**ABOUT THIS TASK**
For the entries below, return every line from the top through the line with "Image resolution: width=1024" exactly as it stands, omitting pictures.

**Saved entries**
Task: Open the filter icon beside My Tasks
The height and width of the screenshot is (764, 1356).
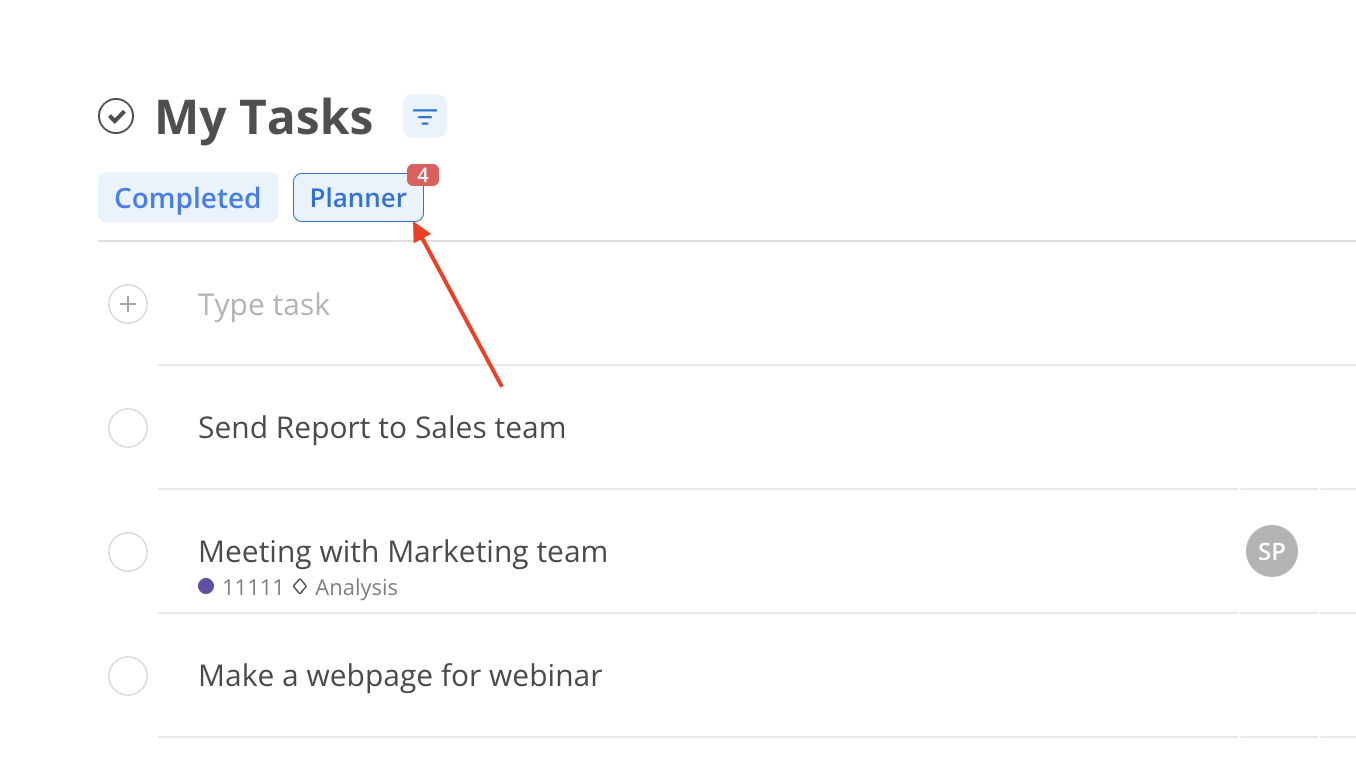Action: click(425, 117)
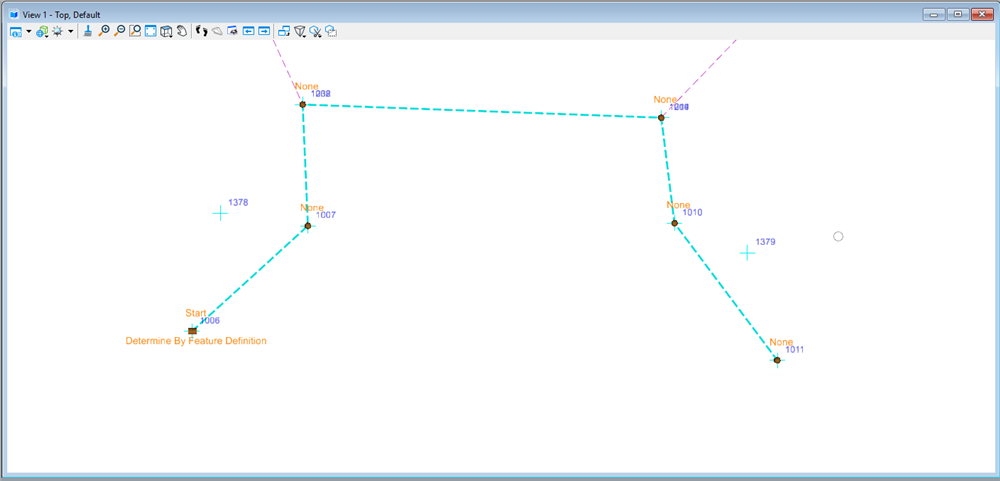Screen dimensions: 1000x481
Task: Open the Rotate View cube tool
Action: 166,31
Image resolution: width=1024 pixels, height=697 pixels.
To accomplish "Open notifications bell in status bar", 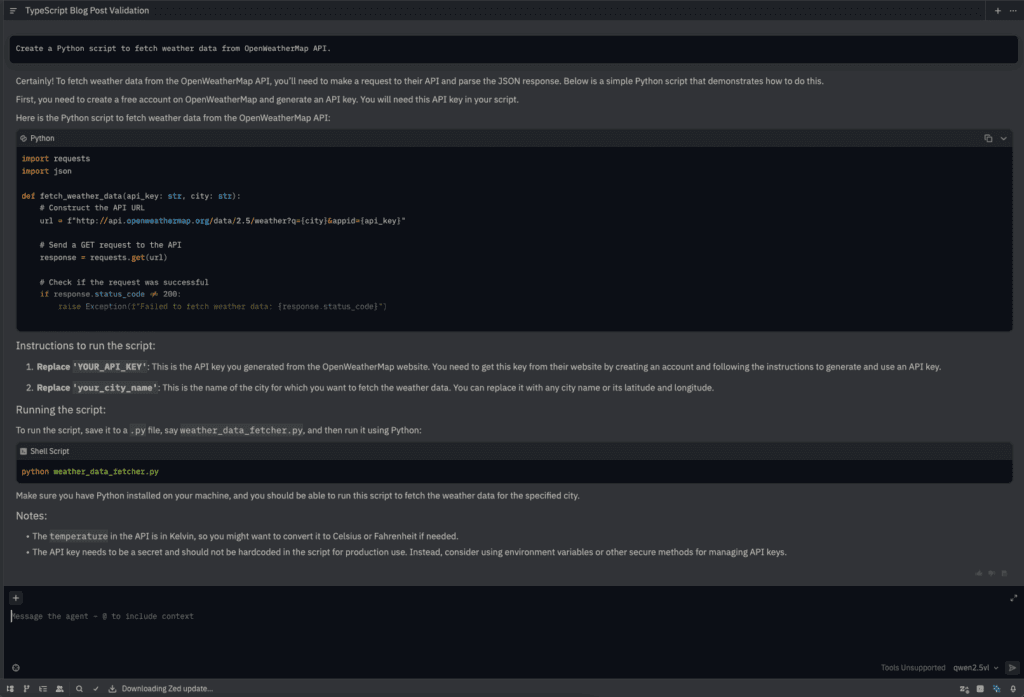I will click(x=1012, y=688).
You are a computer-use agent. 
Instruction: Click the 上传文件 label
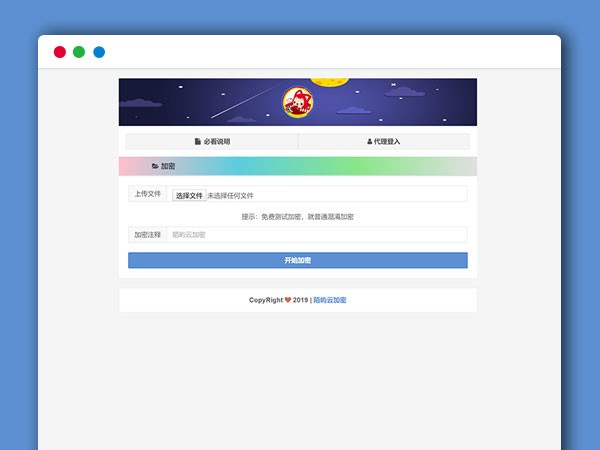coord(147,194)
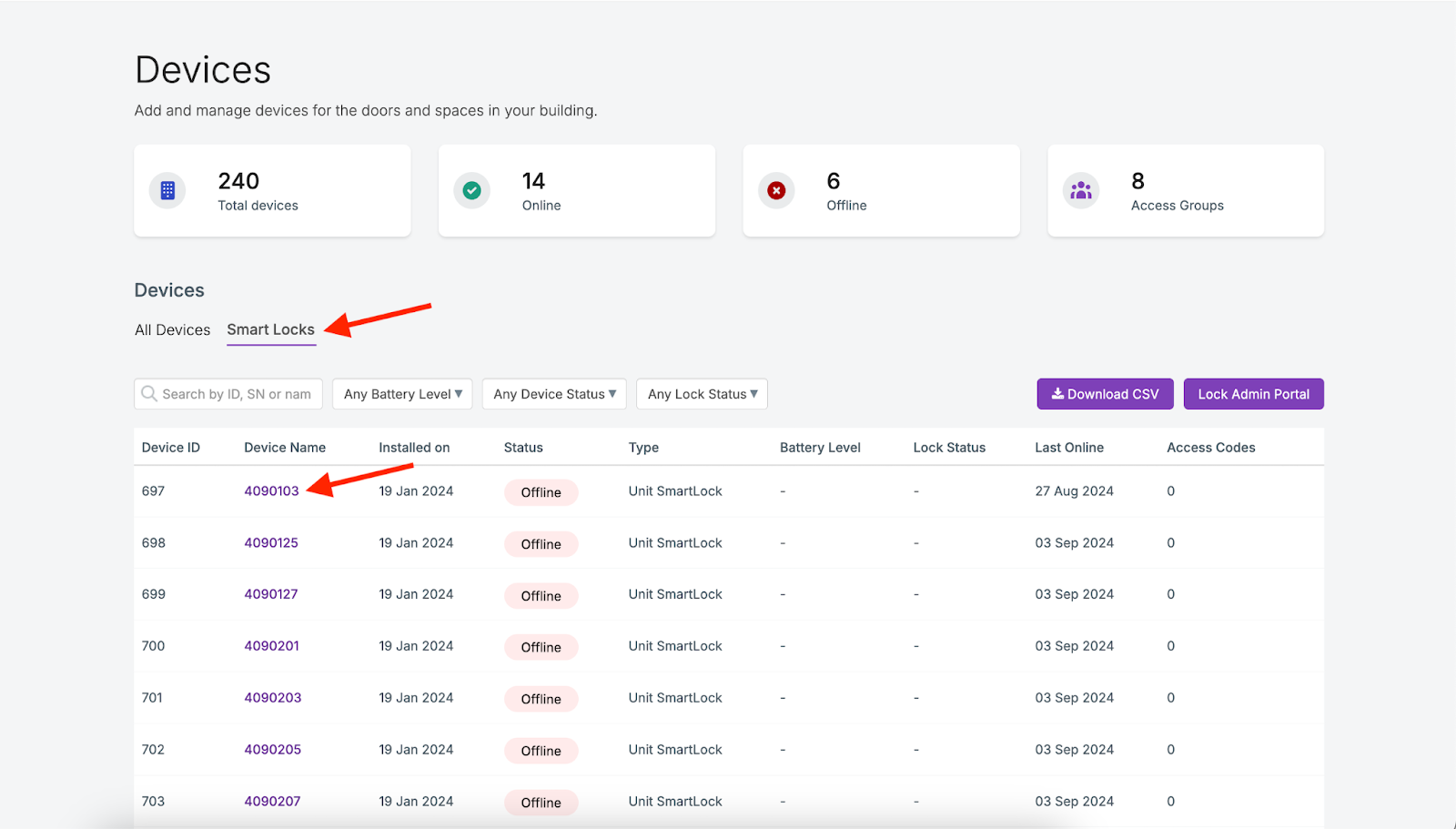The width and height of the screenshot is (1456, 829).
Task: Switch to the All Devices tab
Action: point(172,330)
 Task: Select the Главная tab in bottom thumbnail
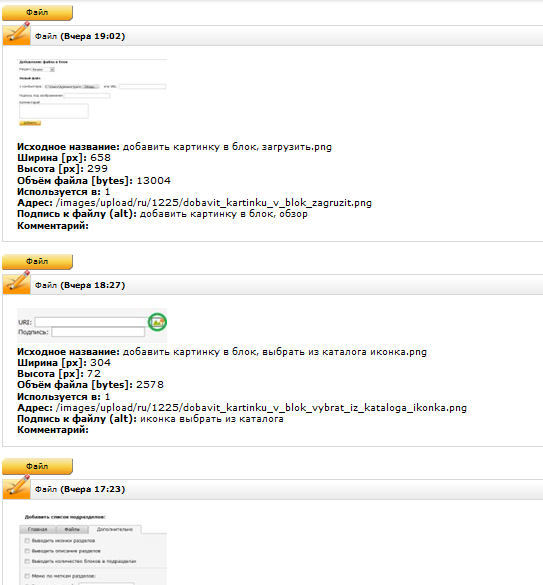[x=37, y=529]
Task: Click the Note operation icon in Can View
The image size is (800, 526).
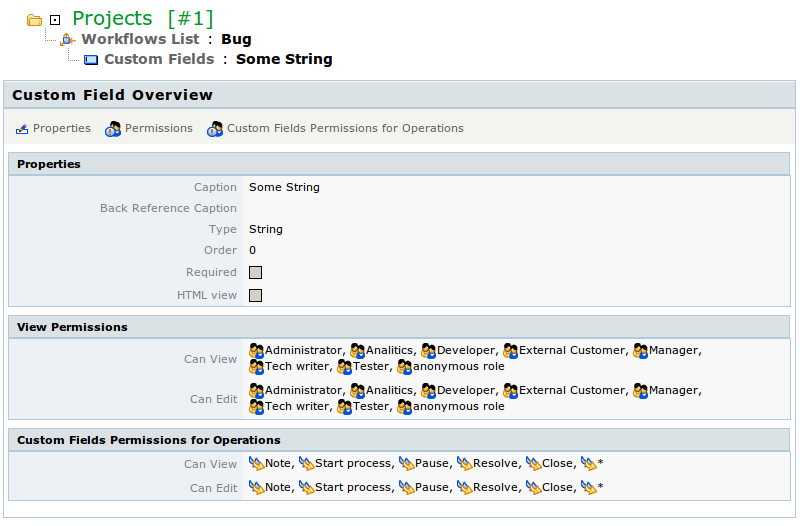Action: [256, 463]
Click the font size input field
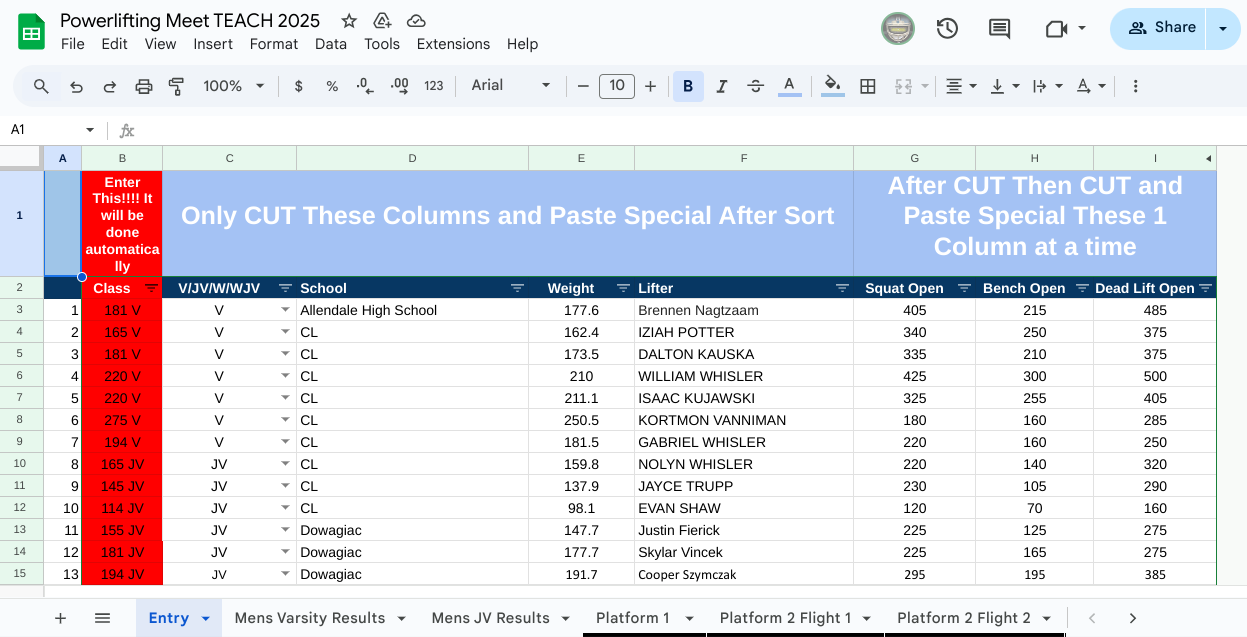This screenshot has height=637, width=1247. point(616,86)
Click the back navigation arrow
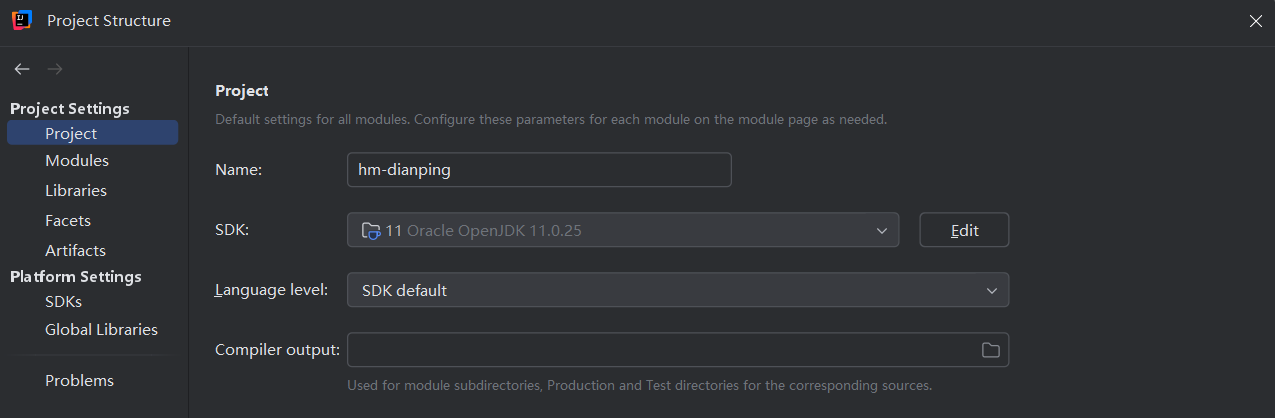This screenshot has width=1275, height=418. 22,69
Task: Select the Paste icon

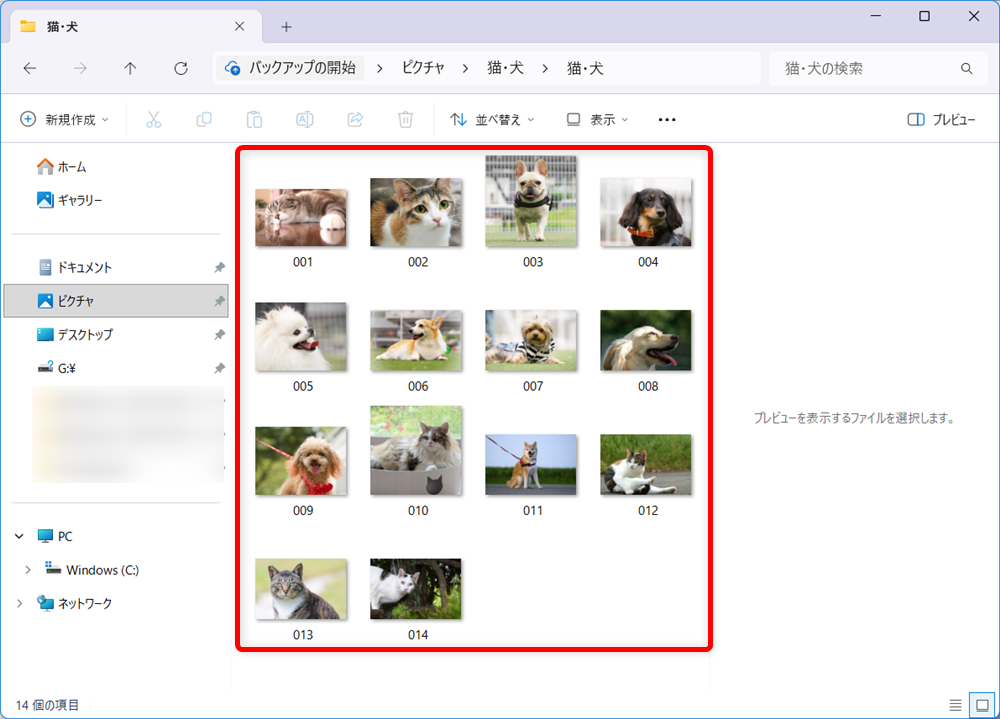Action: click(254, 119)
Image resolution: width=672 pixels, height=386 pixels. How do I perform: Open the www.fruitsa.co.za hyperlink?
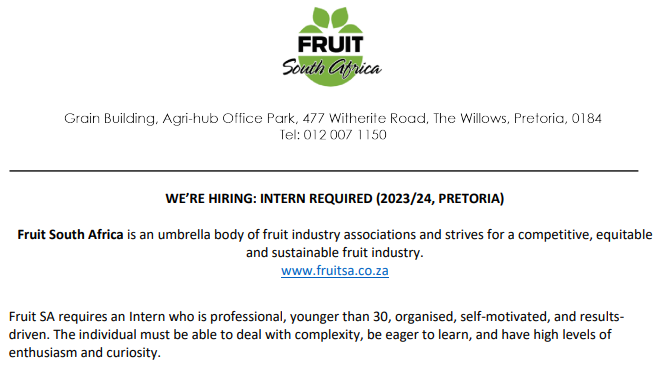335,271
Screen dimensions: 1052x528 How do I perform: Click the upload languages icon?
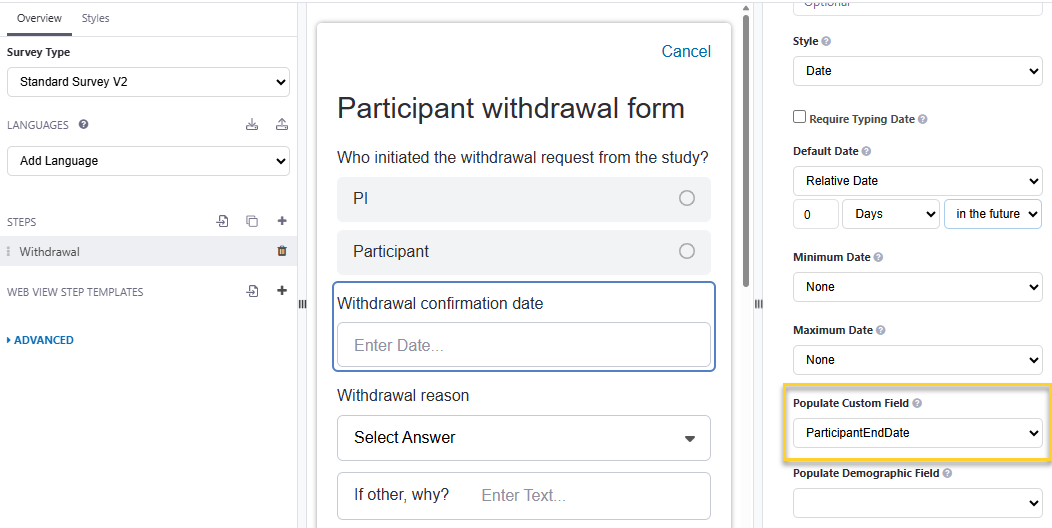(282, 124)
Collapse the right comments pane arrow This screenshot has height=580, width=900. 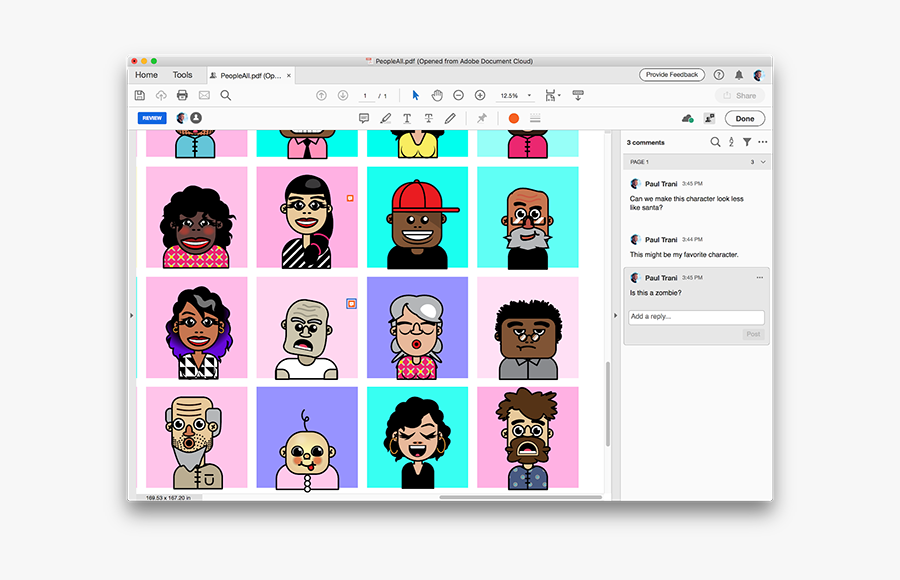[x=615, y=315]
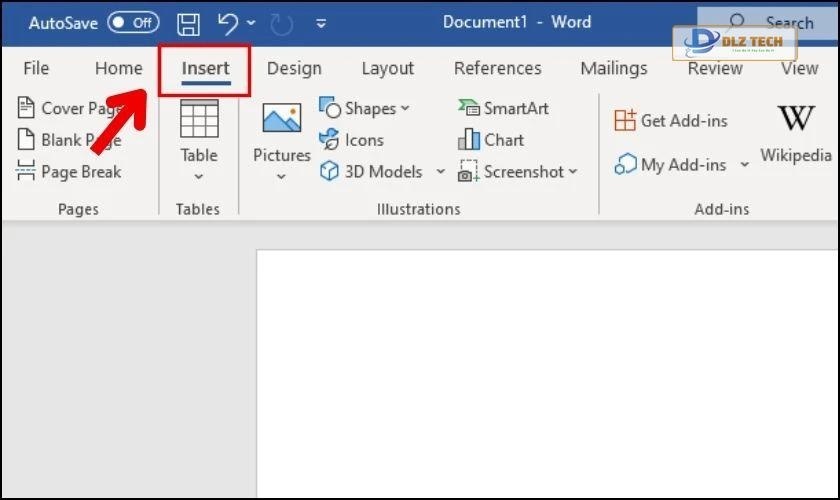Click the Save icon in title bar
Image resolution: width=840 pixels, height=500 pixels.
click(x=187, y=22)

**WRITTEN RESPONSE**
Task: Open the filter icon beside My Tasks
The height and width of the screenshot is (764, 1356).
Action: click(425, 117)
Screen dimensions: 1000x481
Task: Open the Rotate View cube tool
Action: 166,31
Image resolution: width=1024 pixels, height=697 pixels.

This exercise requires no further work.